I’m just going to go ahead and say it…
Tesla (Nasdaq: TSLA) is the most overvalued stock I’ve ever seen.
After soaring on the news that the company would be added to the S&P 500, Tesla now sports a market valuation higher than Berkshire Hathaway‘s (NYSE: BRK-B).
Tesla entered 2020 with a $75 billion market valuation. Now, thanks to a skyrocketing share price, it is valued in excess of $550 billion.
Meanwhile, Warren Buffett’s Berkshire Hathaway started 2020 with a $550 billion market valuation and is now valued at $530 billion.
Let me show you how nonsensical that is…
By the Numbers
Through the first three quarters of 2020, Tesla had recorded total net income of $451 million.
Let’s think about that number for a second…
If Tesla keeps up its year-to-date earnings pace, the company will record net income of $600 million for the year.
That means the stock is trading at a price-to-earnings ratio of 916.
For perspective, consider that healthy growth stocks usually get valued at around 30 times earnings.
Tesla is incredibly inflated compared with its peers.
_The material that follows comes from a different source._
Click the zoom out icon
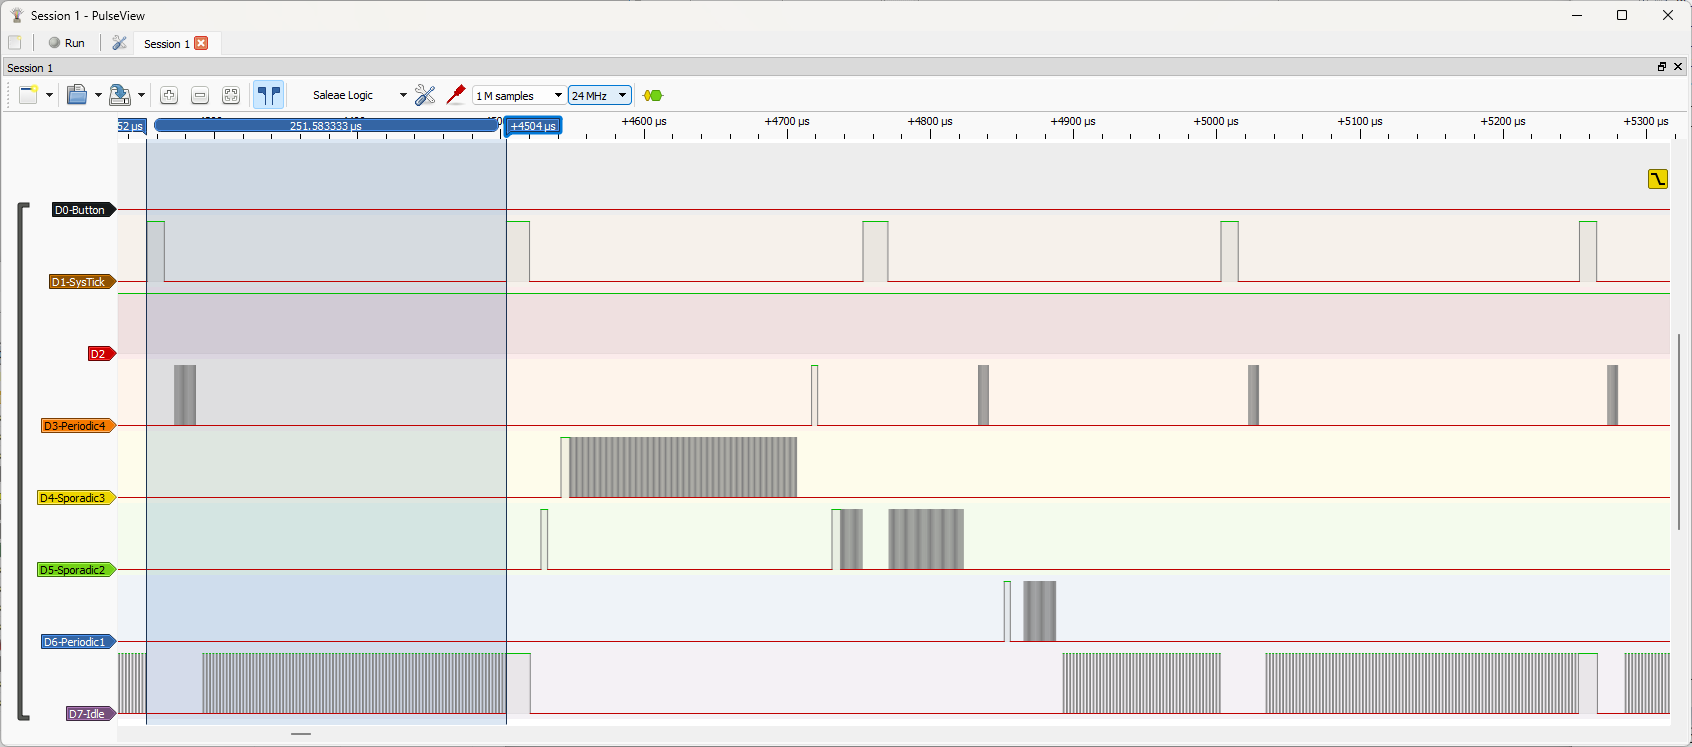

At 916 times earnings, it is more than 30 times more richly valued!
And Tesla’s valuation is even more expensive than it seems because its earnings are all smoke and mirrors.
The only reason that Tesla has been able to post any profit in 2020 is because it has been selling regulatory emissions credits to other automakers.
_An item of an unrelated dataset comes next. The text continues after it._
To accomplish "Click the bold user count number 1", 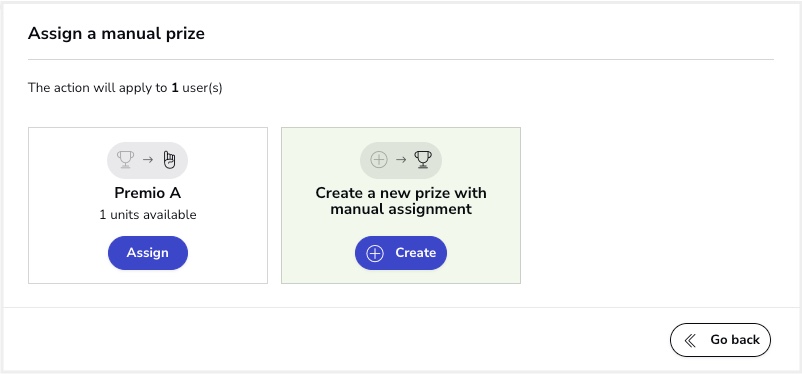I will [175, 88].
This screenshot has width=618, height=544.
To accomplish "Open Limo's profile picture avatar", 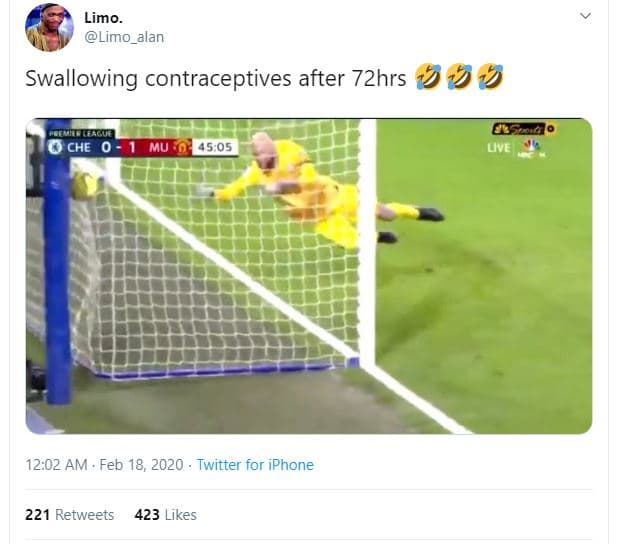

Emissions regulations require a certain percentage of cars manufactured to be electric – and automakers need to comply.
So they buy the credits from Tesla.
Tesla has extra credits because the company manufactures only electric cars.
Today, Tesla is able to sell those credits because other automakers haven’t ramped up their electric vehicle (EV) production.
But in the near future, other auto manufacturers won’t need them…
Year to date, Tesla has recorded $1.18 billion of regulatory emission credit sales.
Take those credits away, and Tesla’s $451 million net income turns into a $729 million loss.
Tesla’s EV business, valued at $550 billion in the stock market, is a profitless operation.
Berkshire Hathaway’s $530 billion valuation, meanwhile, is based on stout financial performance.
In addition to generating $25 billion-plus per year in profits from its core businesses, Berkshire also has a $250 billion portfolio and $150 billion in cash.
It is absurd that these two companies are valued similarly.
Tesla Is Not the Only Electric Car Company
Clearly, a lot of people think that Tesla will make a lot of money someday.
But why assume that Tesla will take such a massive share of the EV market?
Tesla doesn’t have a monopoly on the EV industry.
In fact, the company is facing a lot of competition…
Every major automaker is fully focused on the transition to EVs.
So are other pure-play EV companies that have emerged in 2020.
General Motors (NYSE: GM), for example, is fully committed to an “all-electric” future. It plans to have 30 different electric car models on the road by 2025.
All of the deep-pocketed legacy automakers also have aggressive plans.
Further, even if Tesla becomes a long-term leader in building EVs, who is to say that the company can make a significant amount of money?
Remember, auto manufacturing is a cyclical industry. It has a history loaded with bankruptcies among even the largest players.
Even if Tesla is the No. 1 EV maker five years from now, there is no guarantee that it will generate significant profits.
I find it very hard to believe that Tesla would ever be able to make enough to justify a $550 billion valuation.
Yet people buying Tesla today are betting that its shares deserve to go even higher.
Owning shares of Tesla at this valuation isn’t investing. It is speculation. And that isn’t what we do here at Wealthy Retirement.
Like Warren Buffett, we are investors.